# Now able to do prime now in vegas. A few questions.



## smallbrownghost (Apr 20, 2016)

Hey,
Starting next week, were allowed to do logistics and prime now routes in vegas. I was just wondering if they both count towards your 40 hours a week or if it's still just logistics. I'm assuming they do, but just wanted to clarify.


----------



## nighthawk398 (Jul 21, 2015)

Got the same meet me on Dallas I'm sure we don't know yet


----------



## dkcs (Aug 27, 2014)

All blocks count against your weekly 40 hour cap including time spent on instant offers.
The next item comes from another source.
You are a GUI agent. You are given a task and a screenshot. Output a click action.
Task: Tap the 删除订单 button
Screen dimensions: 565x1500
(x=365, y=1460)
If you are doing restaurants make sure you stop by the Prime Now warehouse for your area and pick up some insulated bags otherwise you may get customer complaints that can lead to deactivation for not having the proper insulated bags for restaurant deliveries. Also, try to get a pizza bag from the warehouse. These are hard to get from the warehouse (they are always out) so be prepared to spend $20+ to buy your own. You will get a few pizza orders and I've found that some restaurants will refuse to give you the food if you show up without an insulated bag.


----------



## smallbrownghost (Apr 20, 2016)

Yeah, I already have bags from UberEATS but I won't be doing instant offers if at all possible. Gonna try to stick to logistics and primenow

Thanks for the info, btw.


----------